Install_for_load command:
0270000038150601151500000062b6e1852abd8da3a9ced577a4516889b1fb2007e2e06e6bd5f546e8146fa8666642ee9a4e8d81c977e4ba48d857182e
set of Load command:
027000009015060115150000001d408d19e3e40821858cf6d939f0daed985b1fc5fa1c7288e571376c173fd989a9e1ee3efa2a35f7d9f19bbf77842ff8bfc2d9a449fc833152baccc427ba33cdeba296be260e9ac4819ebe98f5ef1aec44d103091c51cc12066f974f7936e49aaee3b93fc9837f1eaa342e919c62de125081867651e3bfbc9f533dc887052a545425182f20ad5fa3
02700000881506011515000000dc45d4b44cfed45990cbed44a2ec6b7c7148ba38deda77ec4547b07001347a2d534c7152e3d61c4a4ef829ae01ee1bb703d35a01fb634fcc7cc6eb7e8736f6eeb004a79a4e1b2ad420669470bc75faf52df736dd2d3d7e9d8219449f6801630a5b1498889c63b6e8993ca6b7b3e8ec5c8c531377568970dd84077be5f6d3f345
027000008815060115150000008de56fb18f516e4db45b9a852c41f338654d90723f0db9cc9fb419ec86fad650a5ca774aeb907045fd3b74c4776eb7830a7708d3b685ae4559a073e623f166791270afe80b3885dc30f7360d819a88a6ffa9a2e896afe1e65d9cb1c56b6d991506e7c3a960d98f80dff38c924d3e6bdf4d3affc55c9f0d73394cdcb99d570be9
02700000881506011515000000bdcbe43ad35ff5127db243cb93fce0ef5028cae407b7361295fa969c376df77007fb5feb74cdb1258273f7dce9661711cb503179f7da5e0ce8d280c9f7808a51d77b57b804639827cb149c2b90674ae5a6ba51c354e2da4a0e90f43474ddde5013c51a79df5c9a6cdae7ac3db7f9bcc43f6aca73e532efa189c4d89ed3da8ba3
0270000088150601151500000012245591b3705b9d726ac2cd04a821b8c6dcb64f9990ca989a657a1bede3c1b7402c95e03181259fd5fc42578d84f81e6b9263a5fb91e67d9be79706181e927df4d2e0f6f359b0933f1b2d89962388c0e8059421733a18a75b3ef5fcccbe218f8b846a83646d50015779be86cc3e953b92cb1b4af04c21f8af190bcadfba4660
02700000301506011515000000939120ad05341b2ffed0e75529ff7fde648cde2e8afb74a680dcb1757790d846c67a65e709b560c5
Install_for_install command:
0270000068150601151500000001f8b959d85e3aa738a38ce9b088b2c623efbbef9f1c06d7019e0182ac70d38204a5efc034d86f0b7aa44fae6e93819824003932115b556e14f32621f58bde2832e763ac2f37c976c0303b99efa49350ba4a0bb6cf4dcd238f03c42e3b11d4ce

I send this commands via smpp to OsmoNITB SMSC with data_coding=0xF6, esm_class=0x40, protocol_id=0x7F and capture traffic on abis interface OsmoBSC.

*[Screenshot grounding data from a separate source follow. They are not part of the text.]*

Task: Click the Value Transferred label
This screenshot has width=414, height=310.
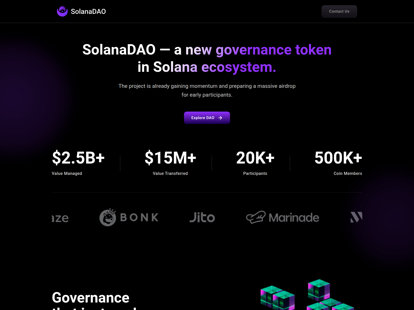Action: pyautogui.click(x=170, y=174)
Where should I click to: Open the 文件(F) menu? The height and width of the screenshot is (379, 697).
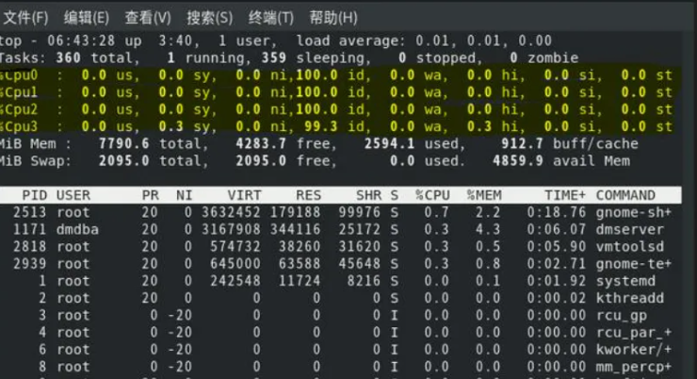[24, 18]
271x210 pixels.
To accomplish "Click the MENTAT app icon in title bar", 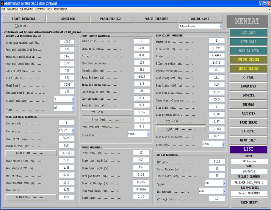I will click(x=3, y=4).
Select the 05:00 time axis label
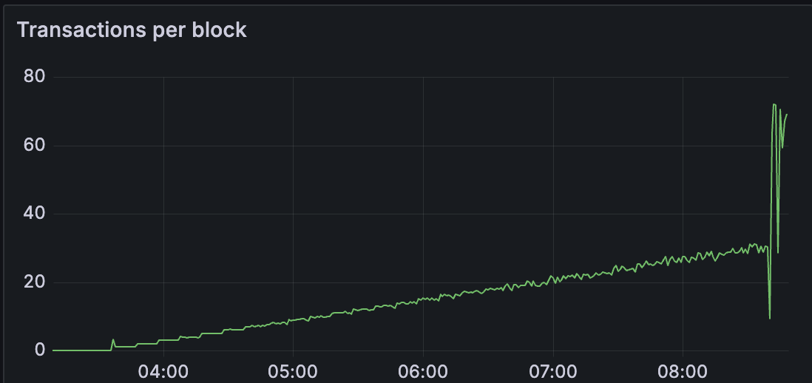This screenshot has width=812, height=383. click(x=293, y=370)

First command (Install_for_load) passes successfully. ME send back with RP-ACK 02:71:00:00:0f:0a:00:00:00:00:00:00:00:00:00:00:02:90:00:00 in TP-User-Data

But second command (Load) send back with RP-ERROR TP-FCS:

(U)SIM data download error (0xd5) and TP-User-Data 00:60:00

I tried divide installation process: load applet via USB card reader and then send Install_for_install via sms - successfull. I also tried delete applet via sms, it's successfull too.

In TS 51.014 clause 7.1.1 says the following:

RP-ERROR with the TP-FCS value "(U)SIM data download error" indicates status word "9E XX" - Data download error with response data in TP-User-Data element.

What error I don't understand.

I tried send Load command like Concateneted SM-PP Command Packet - did not help; tried change LoadBlock length - with same result.

What is the problem?

Answer 1

I figured out this problem myself. The key - using Concateneted SM-PP Command Packet for Load Command, but if your applet too large, you mast divide Load Command to several Concateneted SMS. In my case one Concateneted SMS contain 4 parts.